- _TASK_: Reproduce word for word the part of the Cassandra and Pig thread below that runs from "I need to be able to generate a relation" up to and including "bag of tuples.".

- _EXCERPTED PASSAGE_:
————

0
votes

I have a simple column family in my Cassandra KeySpace. I need to access it using PIG. Please help me understand how this works:

SD = LOAD 'cassandra://SampleData/Queries' USING CassandraStorage() as (f1,f2,f3);

If I perform

X  = foreach SD generate f1; dump X;

it gives me all the keys stored in the `Queries'' table. I need to be able to generate a couple(key, value)' where key' is a row key andvalue' is the value of a column by this key with a specific name `UpdateTimeStamp'

I figured out that if I do

Y = foreach SD generate f2.name; dump Y;

It goes through the list of all rows and prints the list of NAMEs of columns present in each row

if I do

Z = foreach SD generate f2.value; dump Z;

it gives me the same thing as above except instead of column names, it prints column values.

I need to be able to generate a relation (key, timestamp) something like this:

T = foreach SD generate (f1, f2.value(for f2.name == 'UpdateTimeStamp'));

Obviously, PIG won't take the statement above;

1

1 Answers

0
votes

The columns in cassandra are loaded in the PIG as a inner bag of tuples.

Try this

data = LOAD 'cassandra://SampleData/Queries' USING CassandraStorage()
   AS (keycolumn, columns: bag {T: tuple(columnname, columnvalue)});

dump data; // check for what is in the data alias

data2 = FOREACH data GENERATE keycolumn, columns.name);

dump data2;

————

- _EXTRACTED ENTRIES_:
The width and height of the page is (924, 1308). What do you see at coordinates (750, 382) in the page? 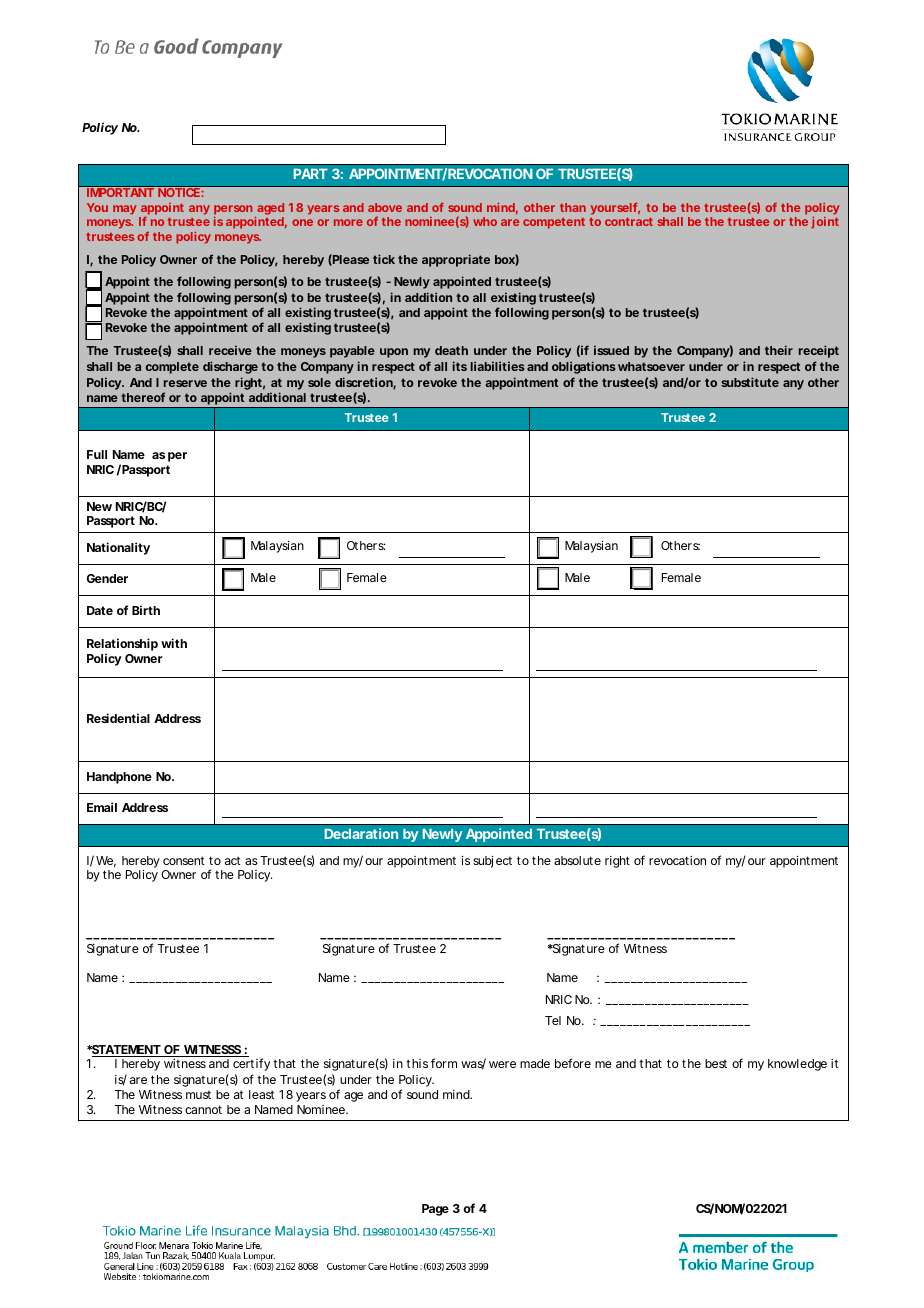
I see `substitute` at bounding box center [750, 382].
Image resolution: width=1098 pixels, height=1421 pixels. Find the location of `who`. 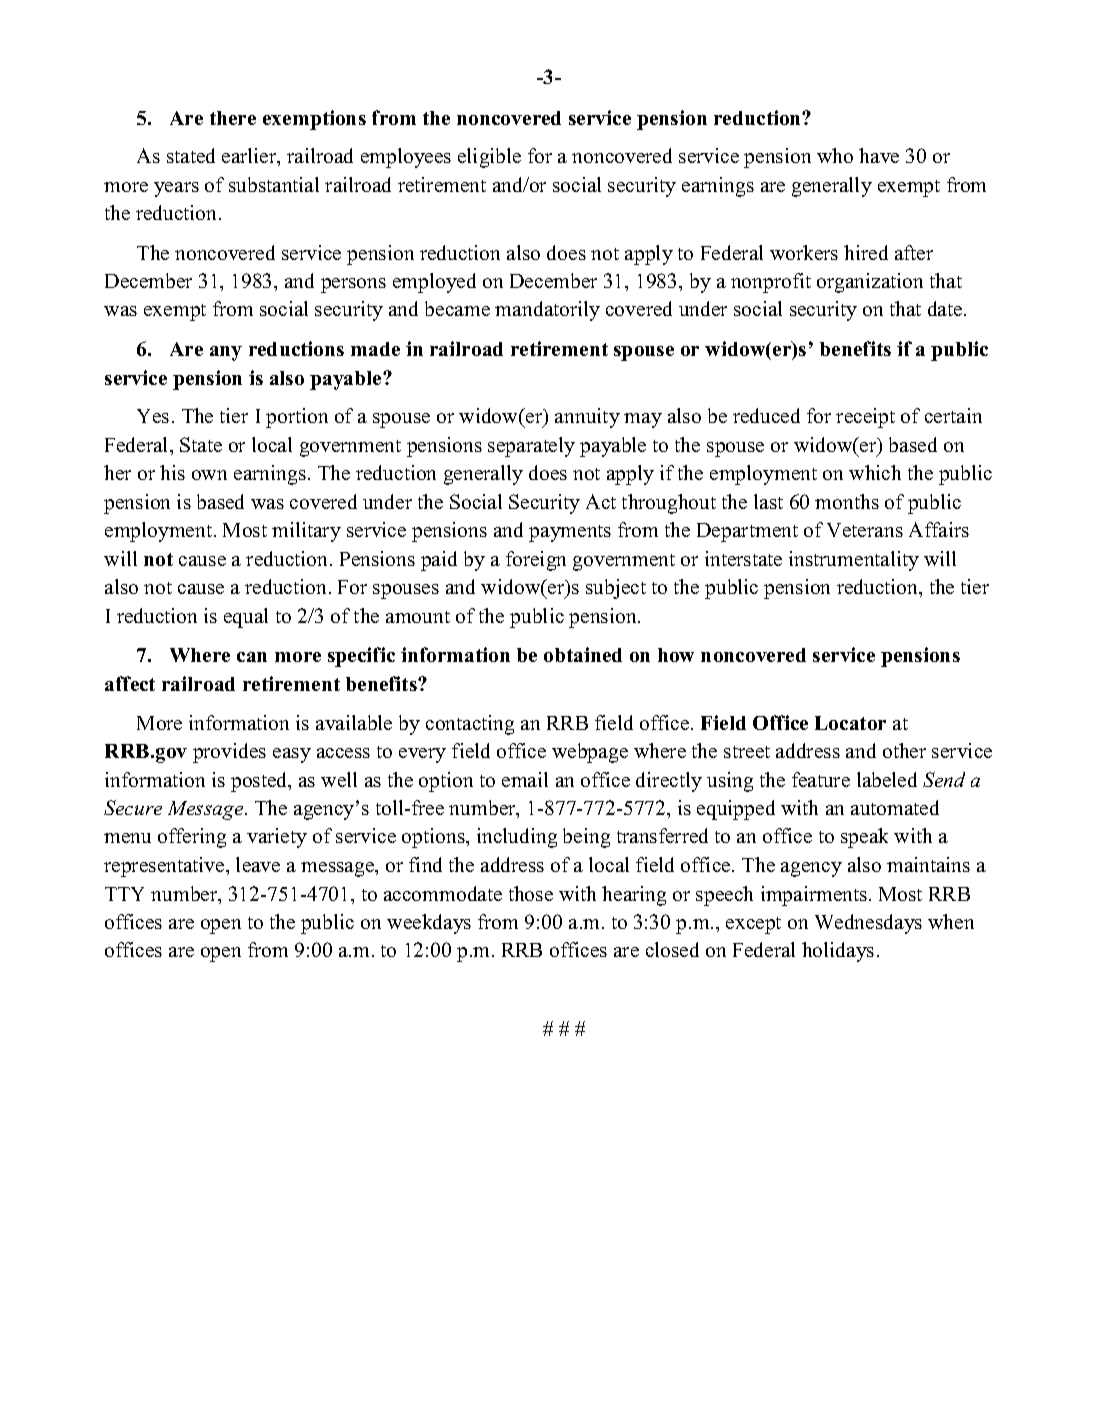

————

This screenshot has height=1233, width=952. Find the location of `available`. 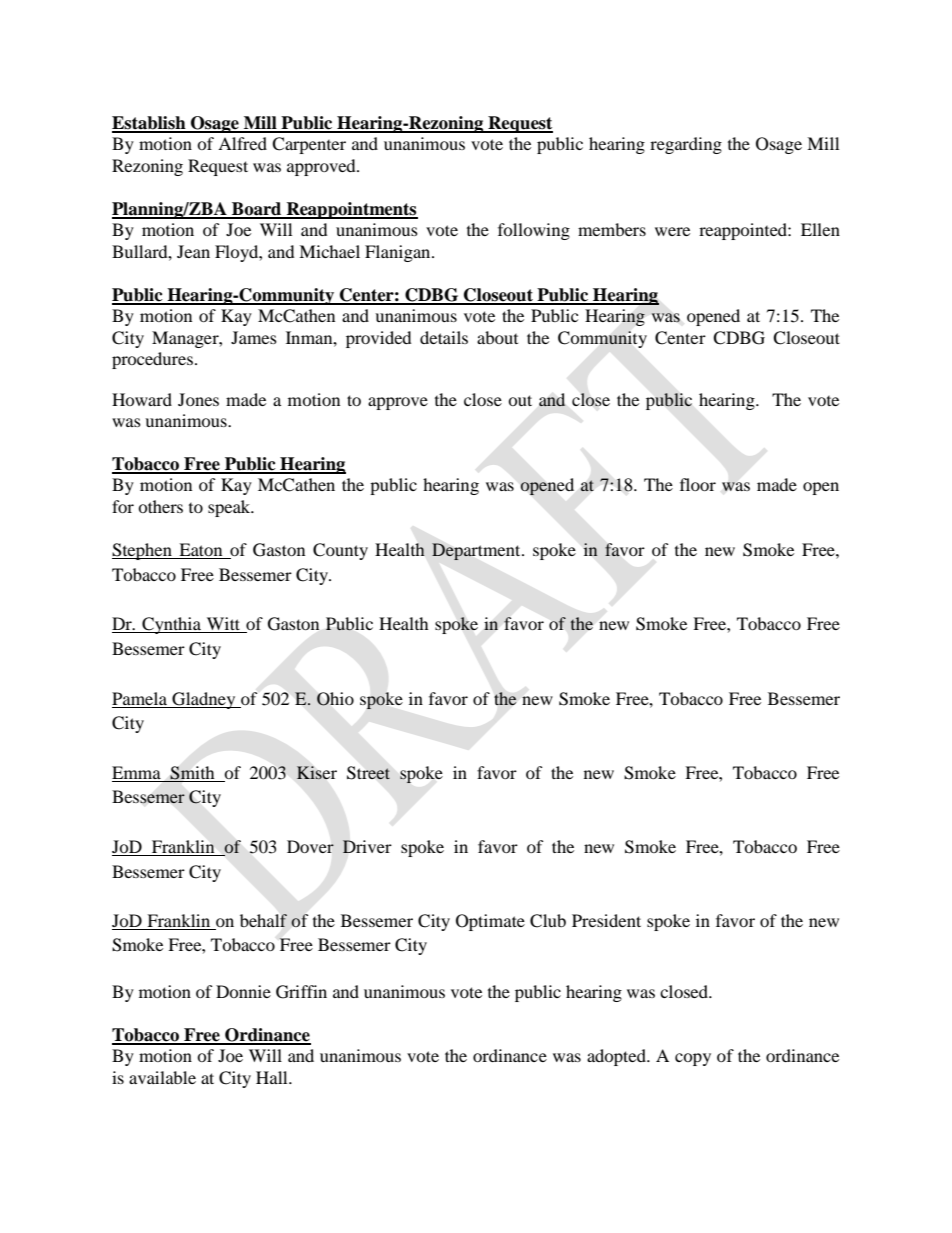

————

- _SOLUTION_:
I need to be able to generate a relation (key, timestamp) something like this:

T = foreach SD generate (f1, f2.value(for f2.name == 'UpdateTimeStamp'));

Obviously, PIG won't take the statement above;

1

1 Answers

0
votes

The columns in cassandra are loaded in the PIG as a inner bag of tuples.